Uso de máscara no local de trabalho é parte do protocolo de segurança da Caixa

Contraf-CUT orienta os empregados a denunciarem o descumprimento

O Brasil tem 57.774 mortes por coronavírus e 1.352.708 casos confirmados confirmadas até as 13 horas desta segunda-feira (29), de acordo com um levantamento feito pelo consórcio de veículos de imprensa a partir de dados das secretarias estaduais de Saúde.

Com esses números alarmantes, fica ainda mais claro que os Equipamentos de Proteção Individual (EPI) são sabidamente essenciais para garantir a segurança daqueles que precisam sair de casa durante a pandemia do novo coronavírus. No ambiente de trabalho, o uso de máscara e álcool 70% se tornaram fundamentais, conforme orientação da Organização Mundial da Saúde (OMS).

O confinamento de pessoas em ambientes fechados, sem restrições de barreira entre as estações de trabalho, bem como o uso coletivo de elevadores e outros ambientes, ampliam consideravelmente o risco de contaminação, mesmo os casos assintomáticos. Assim, nos locais de trabalho do bancário, onde circulam muitas pessoas diariamente, o não uso expõe todos ao risco de contaminação.

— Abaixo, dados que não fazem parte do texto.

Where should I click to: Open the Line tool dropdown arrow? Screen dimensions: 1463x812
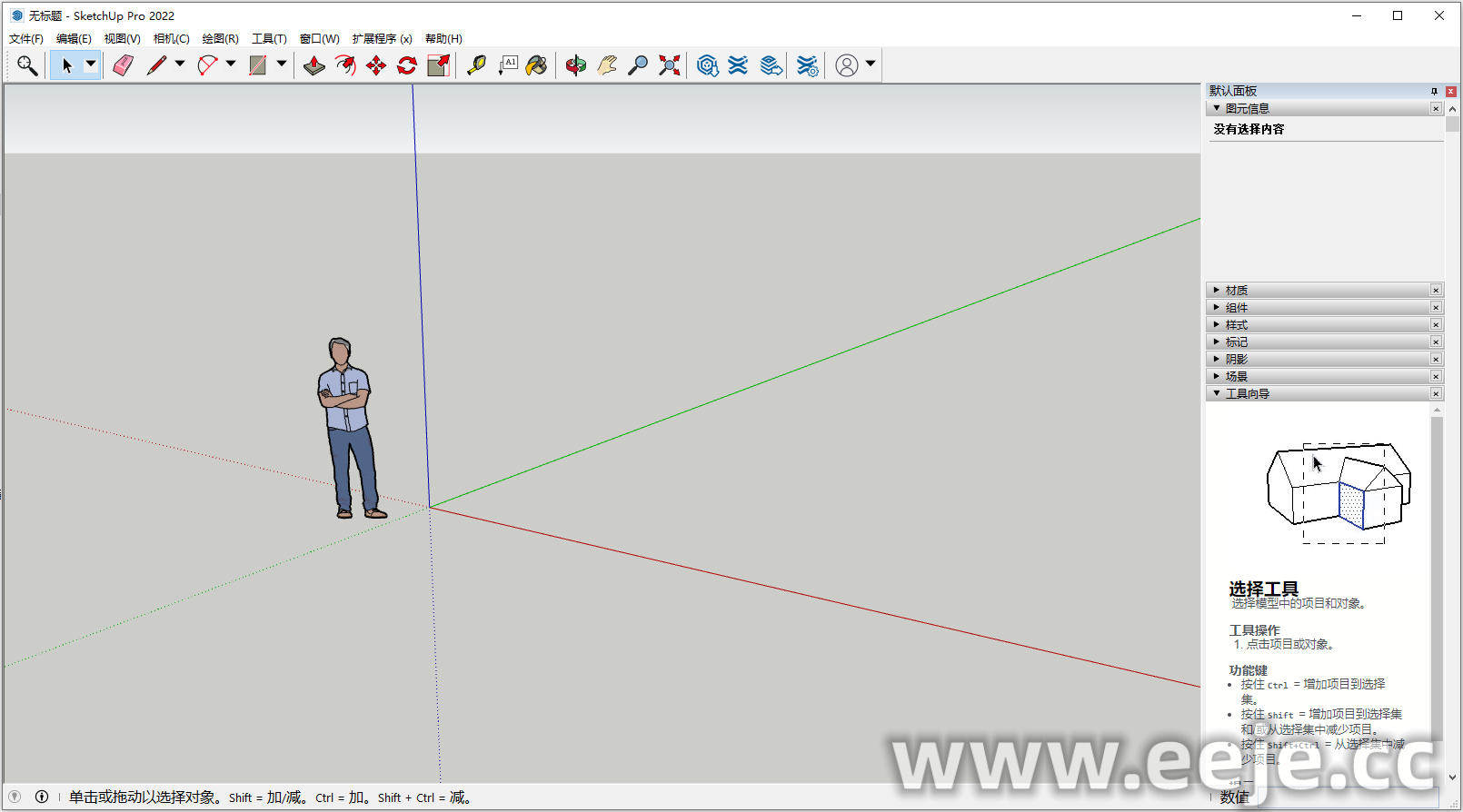(180, 64)
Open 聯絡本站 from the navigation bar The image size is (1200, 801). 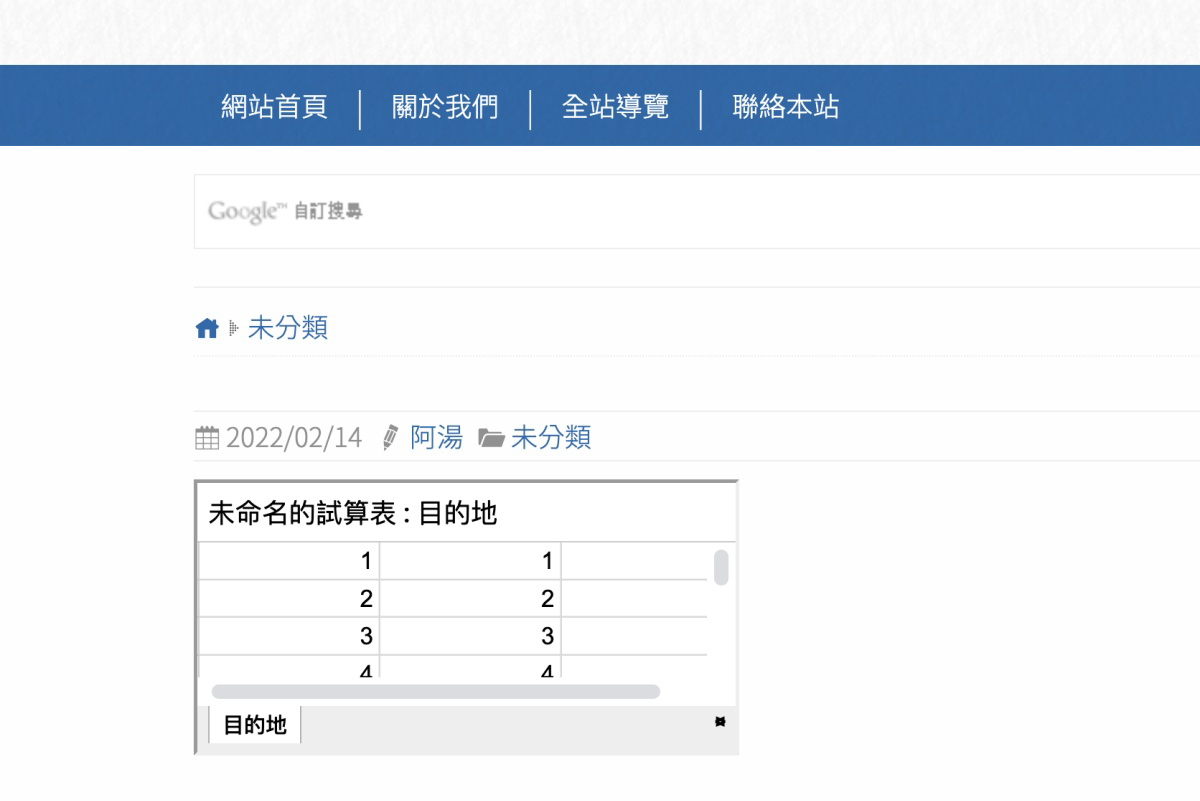[786, 106]
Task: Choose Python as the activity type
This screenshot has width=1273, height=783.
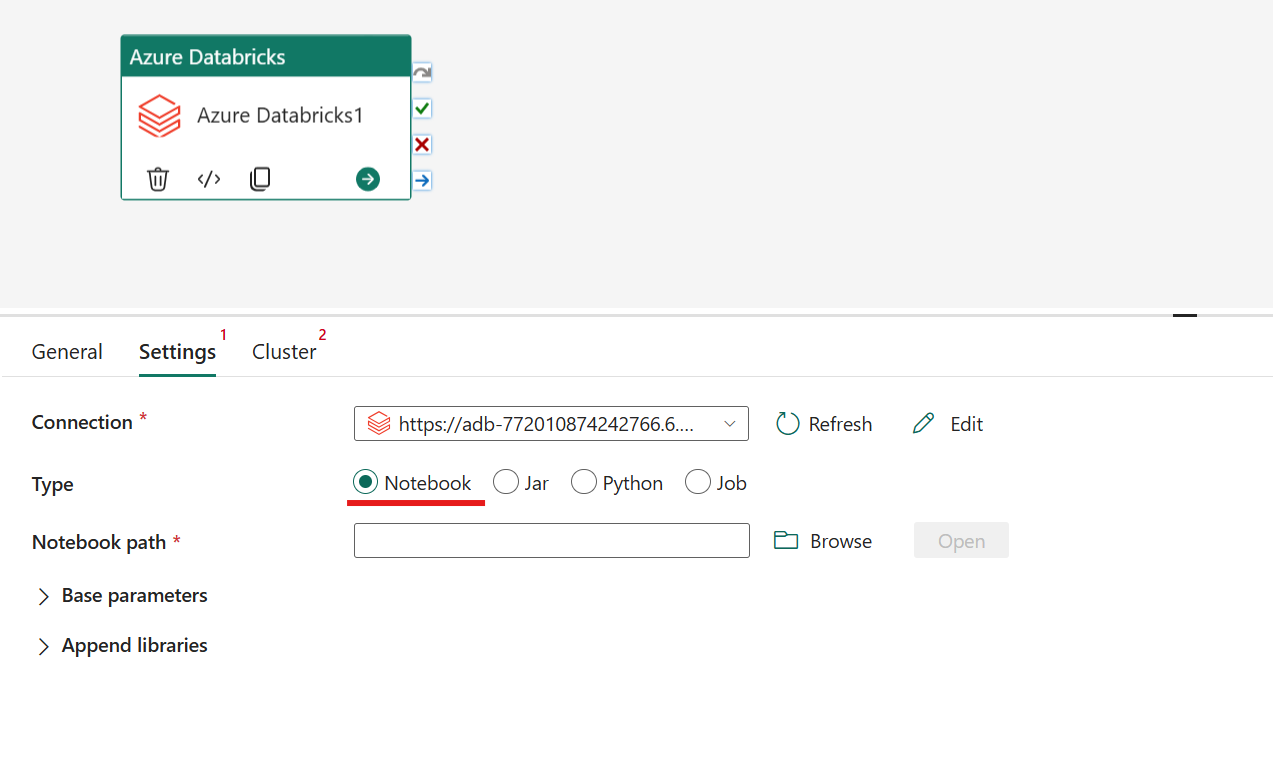Action: pyautogui.click(x=584, y=482)
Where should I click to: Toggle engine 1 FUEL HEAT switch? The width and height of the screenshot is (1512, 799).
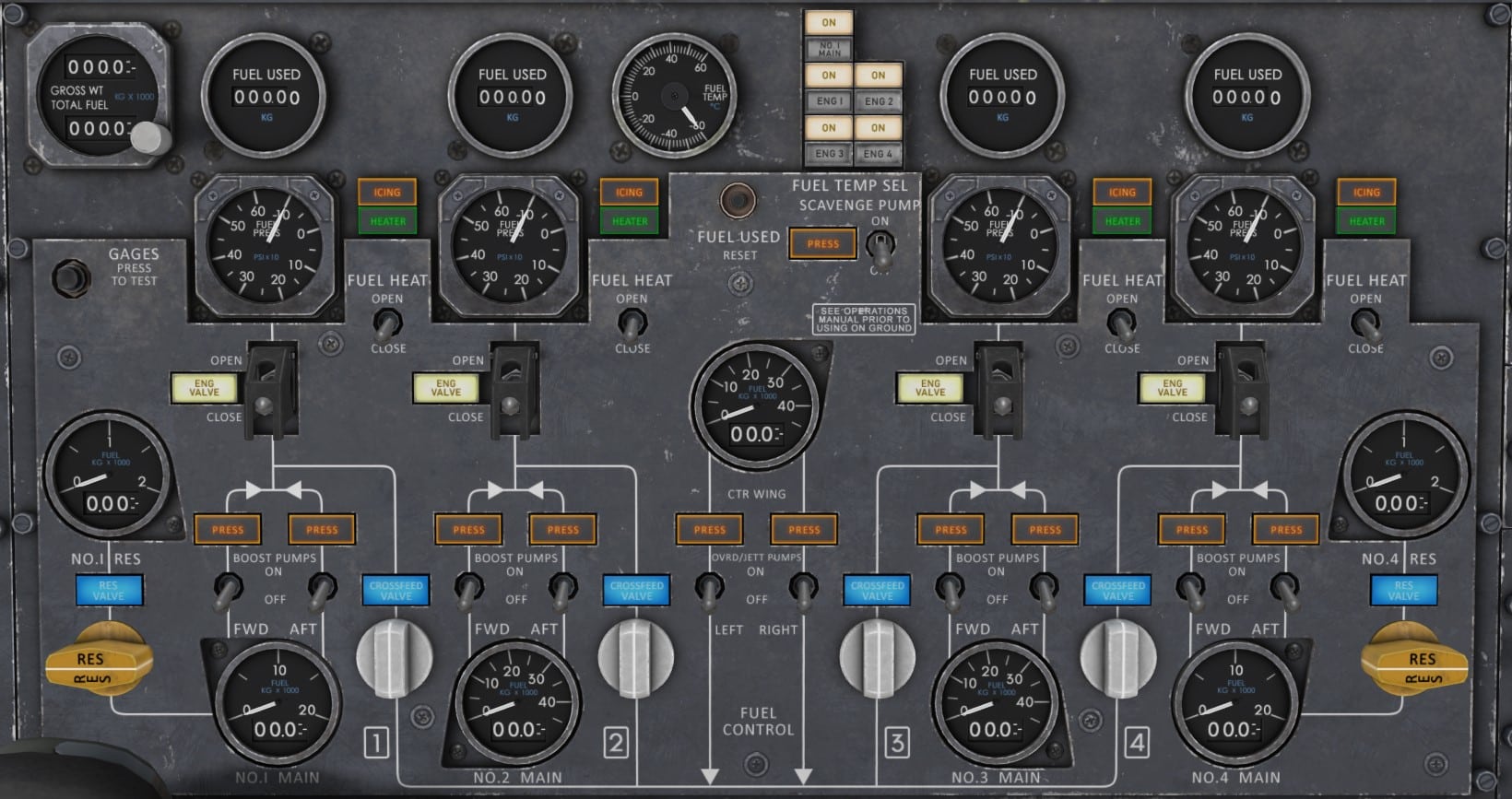pyautogui.click(x=387, y=323)
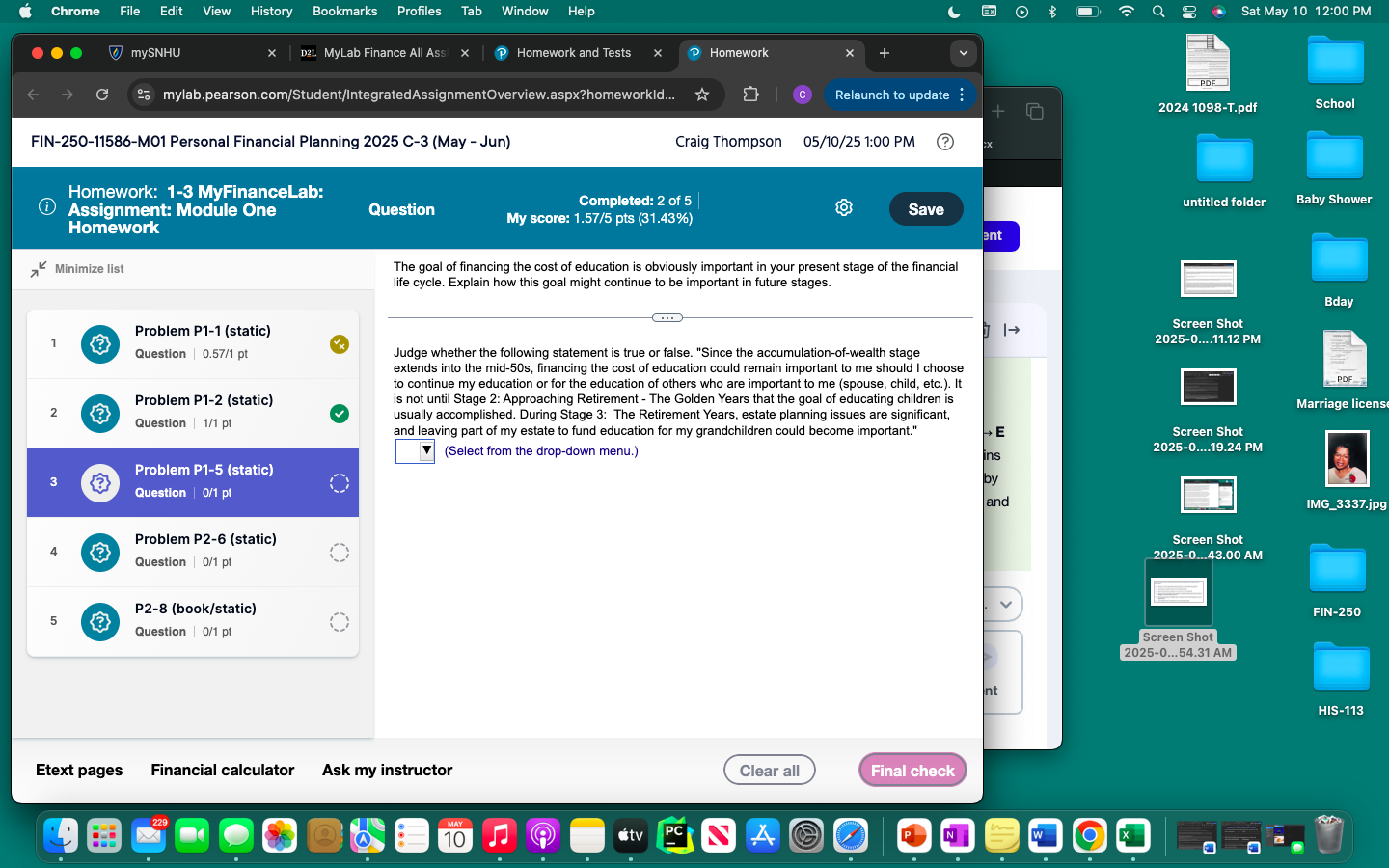The image size is (1389, 868).
Task: Click the question badge icon for Problem P1-1
Action: (99, 344)
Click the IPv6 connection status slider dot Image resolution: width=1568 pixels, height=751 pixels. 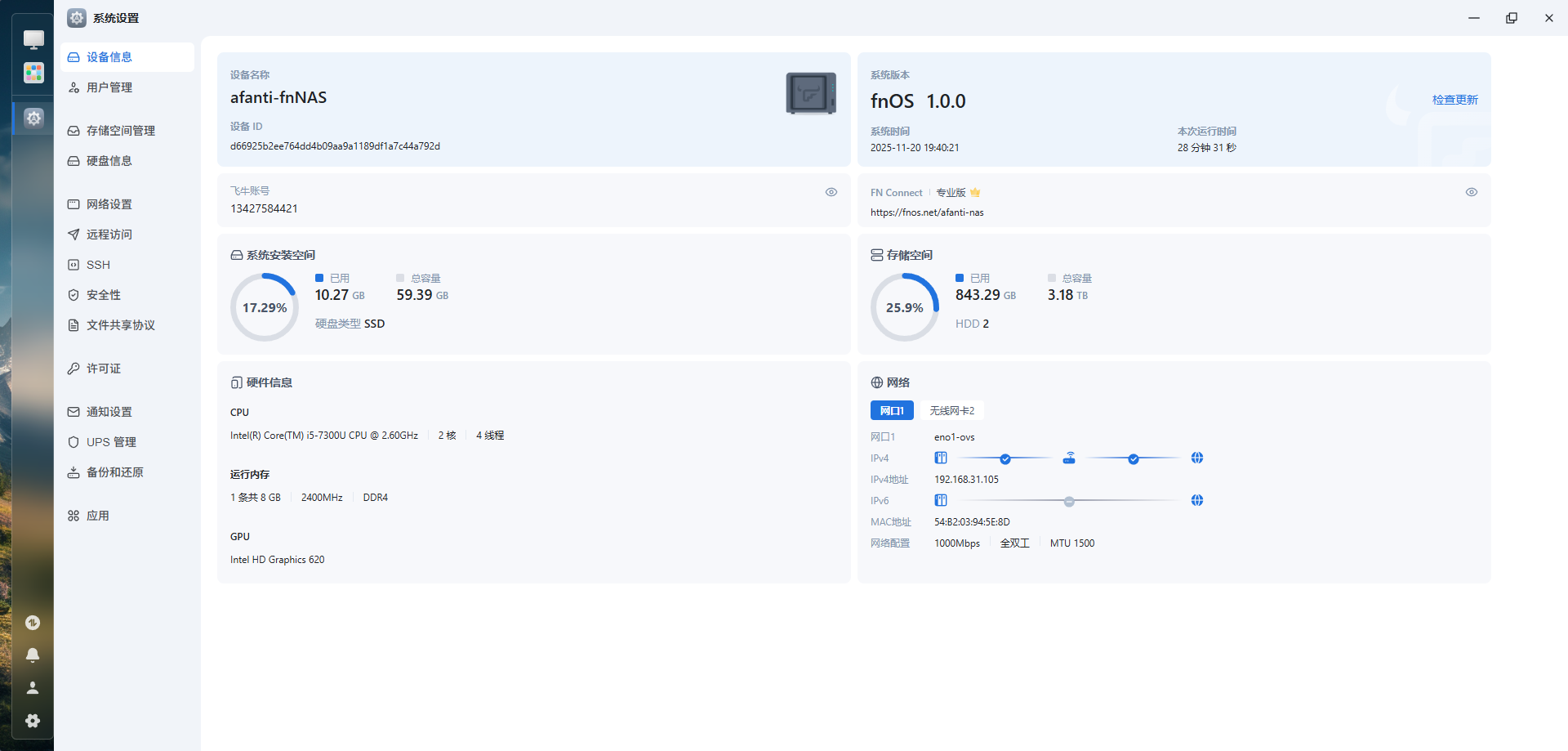[x=1069, y=501]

Durante as negociações, logo no início da pandemia, os representantes dos bancários cobraram e os bancos concordaram em disponibilizar os equipamentos necessários para todos os funcionários, independente da categoria. Essa é uma das medidas que compõem o protocolo de segurança firmado entre o Comando Nacional dos Bancários e a Federação Nacional dos Bancos (Fenaban).

“Somos a favor da manutenção do isolamento social enquanto perdurar a pandemia, inclusive já solicitamos para a Caixa a prorrogação do Projeto Piloto. E já pedimos para a GERET que reforce internamente o uso de máscaras pelos empregados, bem como todo o protocolo sanitário. Isso é proteção pra todos que estão no trabalho presencial. Como ainda não foi disponibilizado o direito de testagem, não é possível saber quem está com o vírus e já é sabido que mesmo pessoas assintomáticas podem transmitir o coronavírus”, ressaltou Fabiana Uehara Proscholdt, secretária da Cultura e representante da Confederação Nacional dos Trabalhadores do Ramo Financeiro (Contraf-CUT) nas negociações com o banco. “O descumprimento do protocolo de segurança por parte da Caixa deve ser denunciado ao seu sindicato.”